Unfortunately I didn’t get to go to the Boutique jewelry event and see Sweet Pea’s mom like I had hoped to do because of both Hubby and I being sick…yes, still.
Although Hubby and I are starting to feel somewhat better now and hopefully we’ll finish getting better and stay better, but we’ll see how things go with that.
I have decided though, side note here, that this time of year (Thanksgiving time and all etc.) and I don’t get along so well all the time. I think this time of year with the weather/germs or something has it out for me. I mean this year, I was/am sick with cold/sore throat/cough, last year was the flu, quite a few years ago I had strep throat a few times this time of year it seems, if I’m remembering right.

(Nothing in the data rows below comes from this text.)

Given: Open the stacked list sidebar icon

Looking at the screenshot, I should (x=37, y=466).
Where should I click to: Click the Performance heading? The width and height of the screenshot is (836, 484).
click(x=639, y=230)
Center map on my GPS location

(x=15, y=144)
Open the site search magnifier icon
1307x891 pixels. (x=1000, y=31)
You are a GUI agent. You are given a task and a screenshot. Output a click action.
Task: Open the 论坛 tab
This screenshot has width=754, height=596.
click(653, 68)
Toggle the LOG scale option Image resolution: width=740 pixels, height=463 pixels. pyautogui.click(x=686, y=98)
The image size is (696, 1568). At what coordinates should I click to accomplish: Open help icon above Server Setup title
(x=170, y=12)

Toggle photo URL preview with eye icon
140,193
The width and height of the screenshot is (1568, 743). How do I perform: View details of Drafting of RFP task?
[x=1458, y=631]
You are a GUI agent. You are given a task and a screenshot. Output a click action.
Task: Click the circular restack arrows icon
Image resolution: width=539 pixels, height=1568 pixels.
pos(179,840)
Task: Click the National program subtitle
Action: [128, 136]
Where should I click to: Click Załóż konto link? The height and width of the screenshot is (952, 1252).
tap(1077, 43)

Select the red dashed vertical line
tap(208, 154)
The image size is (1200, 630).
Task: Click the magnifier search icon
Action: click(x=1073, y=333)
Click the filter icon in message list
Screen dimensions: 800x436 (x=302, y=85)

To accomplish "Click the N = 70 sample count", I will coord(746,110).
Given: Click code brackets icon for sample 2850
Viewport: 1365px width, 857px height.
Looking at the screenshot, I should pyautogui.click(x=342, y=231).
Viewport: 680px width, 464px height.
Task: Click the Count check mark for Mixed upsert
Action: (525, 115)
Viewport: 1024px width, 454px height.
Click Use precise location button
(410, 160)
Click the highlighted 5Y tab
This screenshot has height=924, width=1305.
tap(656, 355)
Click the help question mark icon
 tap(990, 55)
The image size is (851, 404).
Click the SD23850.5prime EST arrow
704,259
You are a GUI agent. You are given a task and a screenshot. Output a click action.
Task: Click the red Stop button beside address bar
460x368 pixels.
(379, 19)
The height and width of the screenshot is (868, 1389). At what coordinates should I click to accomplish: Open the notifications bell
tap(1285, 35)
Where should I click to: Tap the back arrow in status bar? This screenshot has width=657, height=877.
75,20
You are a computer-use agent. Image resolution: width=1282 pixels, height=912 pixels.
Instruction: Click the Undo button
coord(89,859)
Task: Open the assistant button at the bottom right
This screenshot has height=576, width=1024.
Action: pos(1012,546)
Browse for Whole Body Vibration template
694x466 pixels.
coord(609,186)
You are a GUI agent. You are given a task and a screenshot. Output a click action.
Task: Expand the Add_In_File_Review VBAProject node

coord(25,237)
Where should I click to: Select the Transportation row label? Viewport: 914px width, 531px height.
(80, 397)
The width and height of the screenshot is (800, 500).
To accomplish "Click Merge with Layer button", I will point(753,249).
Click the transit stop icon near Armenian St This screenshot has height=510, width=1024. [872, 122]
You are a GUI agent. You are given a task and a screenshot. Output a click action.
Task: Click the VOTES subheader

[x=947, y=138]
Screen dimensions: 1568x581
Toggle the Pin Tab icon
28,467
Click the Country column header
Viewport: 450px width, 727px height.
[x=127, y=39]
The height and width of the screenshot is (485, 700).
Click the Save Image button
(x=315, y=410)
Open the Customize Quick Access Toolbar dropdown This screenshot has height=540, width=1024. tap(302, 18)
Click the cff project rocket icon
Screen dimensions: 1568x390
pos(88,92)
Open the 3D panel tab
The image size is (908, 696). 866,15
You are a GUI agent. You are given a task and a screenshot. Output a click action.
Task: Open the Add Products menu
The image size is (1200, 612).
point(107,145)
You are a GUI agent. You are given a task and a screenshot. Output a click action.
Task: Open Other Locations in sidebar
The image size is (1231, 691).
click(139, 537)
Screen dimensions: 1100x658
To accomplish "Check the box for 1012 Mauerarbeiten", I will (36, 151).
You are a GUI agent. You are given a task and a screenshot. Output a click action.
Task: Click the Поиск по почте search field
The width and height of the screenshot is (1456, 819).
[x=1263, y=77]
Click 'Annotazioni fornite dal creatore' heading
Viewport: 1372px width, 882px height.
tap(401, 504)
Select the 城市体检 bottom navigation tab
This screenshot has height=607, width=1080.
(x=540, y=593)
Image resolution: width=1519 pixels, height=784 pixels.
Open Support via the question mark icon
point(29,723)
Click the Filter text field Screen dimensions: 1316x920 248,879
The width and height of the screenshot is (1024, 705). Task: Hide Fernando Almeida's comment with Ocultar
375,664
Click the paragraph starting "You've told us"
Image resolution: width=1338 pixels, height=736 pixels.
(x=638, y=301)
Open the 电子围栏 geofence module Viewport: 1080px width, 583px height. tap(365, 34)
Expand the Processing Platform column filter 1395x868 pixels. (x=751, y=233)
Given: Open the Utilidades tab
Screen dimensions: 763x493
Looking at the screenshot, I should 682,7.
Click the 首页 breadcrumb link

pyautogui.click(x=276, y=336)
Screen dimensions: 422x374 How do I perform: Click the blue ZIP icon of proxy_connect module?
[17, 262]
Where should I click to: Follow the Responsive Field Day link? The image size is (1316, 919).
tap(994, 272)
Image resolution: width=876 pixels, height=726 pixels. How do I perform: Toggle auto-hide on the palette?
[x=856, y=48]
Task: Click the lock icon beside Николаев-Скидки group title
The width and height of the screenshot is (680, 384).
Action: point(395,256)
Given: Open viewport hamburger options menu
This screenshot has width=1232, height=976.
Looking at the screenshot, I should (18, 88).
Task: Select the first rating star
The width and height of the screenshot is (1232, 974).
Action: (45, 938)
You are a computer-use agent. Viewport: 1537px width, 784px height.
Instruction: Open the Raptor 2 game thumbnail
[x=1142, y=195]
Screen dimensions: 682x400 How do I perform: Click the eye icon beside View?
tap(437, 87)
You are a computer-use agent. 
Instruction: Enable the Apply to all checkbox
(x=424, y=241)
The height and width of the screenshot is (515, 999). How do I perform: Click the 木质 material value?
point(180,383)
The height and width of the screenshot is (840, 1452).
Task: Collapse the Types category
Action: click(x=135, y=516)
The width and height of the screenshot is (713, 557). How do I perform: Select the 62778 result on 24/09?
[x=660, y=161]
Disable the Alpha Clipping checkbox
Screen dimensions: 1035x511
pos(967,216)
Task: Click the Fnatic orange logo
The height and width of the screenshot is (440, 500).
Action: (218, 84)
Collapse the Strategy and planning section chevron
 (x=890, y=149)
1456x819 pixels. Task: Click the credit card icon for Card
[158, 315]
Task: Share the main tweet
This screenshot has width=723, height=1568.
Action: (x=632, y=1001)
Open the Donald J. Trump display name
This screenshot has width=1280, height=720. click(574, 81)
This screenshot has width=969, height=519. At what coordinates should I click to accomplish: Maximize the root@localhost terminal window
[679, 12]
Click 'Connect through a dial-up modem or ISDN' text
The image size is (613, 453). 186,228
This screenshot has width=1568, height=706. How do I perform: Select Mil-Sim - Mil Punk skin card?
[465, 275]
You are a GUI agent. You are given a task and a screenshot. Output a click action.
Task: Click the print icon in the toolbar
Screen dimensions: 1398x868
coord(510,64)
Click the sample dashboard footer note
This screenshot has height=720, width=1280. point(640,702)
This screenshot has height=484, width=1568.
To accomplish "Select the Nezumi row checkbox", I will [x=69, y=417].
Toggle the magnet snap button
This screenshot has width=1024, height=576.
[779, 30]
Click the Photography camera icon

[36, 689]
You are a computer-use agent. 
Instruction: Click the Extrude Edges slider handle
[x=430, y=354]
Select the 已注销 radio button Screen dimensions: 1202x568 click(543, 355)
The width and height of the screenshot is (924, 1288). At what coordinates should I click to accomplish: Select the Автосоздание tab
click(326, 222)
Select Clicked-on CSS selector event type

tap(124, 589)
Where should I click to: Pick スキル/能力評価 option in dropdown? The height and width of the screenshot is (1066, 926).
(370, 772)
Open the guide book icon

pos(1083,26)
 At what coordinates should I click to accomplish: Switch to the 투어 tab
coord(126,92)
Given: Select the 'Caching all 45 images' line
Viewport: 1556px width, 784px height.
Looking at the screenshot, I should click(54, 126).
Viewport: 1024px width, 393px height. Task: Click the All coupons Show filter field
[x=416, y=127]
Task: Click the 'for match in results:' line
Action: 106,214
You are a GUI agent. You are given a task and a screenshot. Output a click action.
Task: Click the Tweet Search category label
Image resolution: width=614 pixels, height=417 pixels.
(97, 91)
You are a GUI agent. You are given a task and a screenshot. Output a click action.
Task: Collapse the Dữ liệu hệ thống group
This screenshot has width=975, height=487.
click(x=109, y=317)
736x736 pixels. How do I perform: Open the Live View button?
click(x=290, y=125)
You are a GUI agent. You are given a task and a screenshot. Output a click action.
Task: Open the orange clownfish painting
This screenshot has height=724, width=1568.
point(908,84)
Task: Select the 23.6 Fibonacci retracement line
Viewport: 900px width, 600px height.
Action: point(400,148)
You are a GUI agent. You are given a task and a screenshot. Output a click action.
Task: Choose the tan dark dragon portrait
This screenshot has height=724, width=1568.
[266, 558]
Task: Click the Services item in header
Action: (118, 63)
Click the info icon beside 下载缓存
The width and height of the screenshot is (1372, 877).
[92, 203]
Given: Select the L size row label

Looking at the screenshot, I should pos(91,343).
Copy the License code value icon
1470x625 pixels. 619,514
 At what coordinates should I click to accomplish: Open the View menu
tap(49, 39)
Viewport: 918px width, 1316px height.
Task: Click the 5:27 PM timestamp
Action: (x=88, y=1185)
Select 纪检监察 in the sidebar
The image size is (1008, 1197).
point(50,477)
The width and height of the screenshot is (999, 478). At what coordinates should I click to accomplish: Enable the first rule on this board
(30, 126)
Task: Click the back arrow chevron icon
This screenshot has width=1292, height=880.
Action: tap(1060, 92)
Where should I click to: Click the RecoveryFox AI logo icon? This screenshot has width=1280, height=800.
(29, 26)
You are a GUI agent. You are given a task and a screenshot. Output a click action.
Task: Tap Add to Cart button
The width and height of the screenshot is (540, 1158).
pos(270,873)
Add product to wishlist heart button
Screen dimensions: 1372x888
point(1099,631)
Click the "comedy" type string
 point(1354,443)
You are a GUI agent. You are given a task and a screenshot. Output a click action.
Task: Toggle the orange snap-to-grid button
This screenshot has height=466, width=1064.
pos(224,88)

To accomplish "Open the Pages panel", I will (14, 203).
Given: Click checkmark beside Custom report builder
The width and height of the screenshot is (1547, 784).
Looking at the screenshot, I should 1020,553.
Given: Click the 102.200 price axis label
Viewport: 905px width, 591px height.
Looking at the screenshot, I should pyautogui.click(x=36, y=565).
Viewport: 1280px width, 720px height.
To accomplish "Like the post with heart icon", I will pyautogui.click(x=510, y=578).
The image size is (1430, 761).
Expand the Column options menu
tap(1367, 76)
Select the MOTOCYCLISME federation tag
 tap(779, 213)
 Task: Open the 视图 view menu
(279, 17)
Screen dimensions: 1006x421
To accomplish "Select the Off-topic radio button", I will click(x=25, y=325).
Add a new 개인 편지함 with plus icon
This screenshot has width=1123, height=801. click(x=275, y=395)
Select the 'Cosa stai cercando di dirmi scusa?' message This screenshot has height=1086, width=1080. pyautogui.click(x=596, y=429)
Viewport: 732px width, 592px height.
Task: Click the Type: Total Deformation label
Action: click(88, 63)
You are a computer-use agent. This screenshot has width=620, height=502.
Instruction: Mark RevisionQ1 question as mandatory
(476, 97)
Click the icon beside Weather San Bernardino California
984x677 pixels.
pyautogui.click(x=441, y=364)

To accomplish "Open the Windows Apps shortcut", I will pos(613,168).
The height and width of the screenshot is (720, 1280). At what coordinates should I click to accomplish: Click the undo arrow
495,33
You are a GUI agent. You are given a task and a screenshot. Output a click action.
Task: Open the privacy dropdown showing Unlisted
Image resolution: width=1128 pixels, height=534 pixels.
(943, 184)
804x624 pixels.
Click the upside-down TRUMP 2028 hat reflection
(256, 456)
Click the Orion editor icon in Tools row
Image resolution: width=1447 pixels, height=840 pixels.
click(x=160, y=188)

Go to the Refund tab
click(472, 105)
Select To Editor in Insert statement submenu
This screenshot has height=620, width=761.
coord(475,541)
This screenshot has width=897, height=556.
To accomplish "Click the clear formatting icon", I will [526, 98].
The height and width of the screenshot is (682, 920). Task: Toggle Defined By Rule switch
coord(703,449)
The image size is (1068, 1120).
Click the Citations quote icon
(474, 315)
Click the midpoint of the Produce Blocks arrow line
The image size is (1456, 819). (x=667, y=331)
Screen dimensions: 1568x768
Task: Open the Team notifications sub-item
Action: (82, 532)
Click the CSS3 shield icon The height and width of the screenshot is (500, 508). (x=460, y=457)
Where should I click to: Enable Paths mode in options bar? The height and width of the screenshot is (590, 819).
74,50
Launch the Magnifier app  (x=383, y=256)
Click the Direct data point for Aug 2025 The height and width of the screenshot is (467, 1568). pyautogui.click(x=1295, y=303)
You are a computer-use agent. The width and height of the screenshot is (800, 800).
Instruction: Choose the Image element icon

Then there was the year, 6 years ago, on 11-21, that I had Sweet Pea and it was all very bittersweet especially back then. So, you might see why I think this time of year doesn’t seem to like me very much.
Sweet Pea’s birthday is still somewhat bittersweet even now…but much, much less than it was back then and it varies how my emotions are on her birthday as well as every day.
I’m excited to hear if Sweet Pea likes the birthday present I sent this year because I think it’s so cute and I think/hope she’ll love it. It’s the cutest music box ever!
It’s interesting when I think about it now, but I think, in a way, I appreciate and have more joy over Sweet Pea and her Birthdays now as she keeps growing up and becoming her own little person and everything. I don’t think I had as much appreciation, joy or realization of how much joy, love and appreciation I would have for Sweet Pea when she was born and I was going through the bittersweet time.
I don’t know if that made any sense, but what I’m trying to say is that I have more love, joy and appreciation for Sweet Pea and her birthday now than I did because when she was born, I had too many emotions, a lot of them that were very hard and more negative then positive since I was seeing/feeling so much loss and pain and not as much positive, happy at that point in time back then.
Anyway, the point is that my appreciation, love and joy for Sweet Pea, herself, her birth/birthday and her family has grown and continues to grow in leaps and bounds the more time that passes and the more our friendship/relationships continue to grow in the positive, healthy way that they are growing.
I hope that Sweet Pea has the best birthday ever this year and that all her dreams come true today and always. Happy Birthday, Sweet Pea!!! I’ll be thinking of her today, sending her all my love as always with lots of hugs and kisses.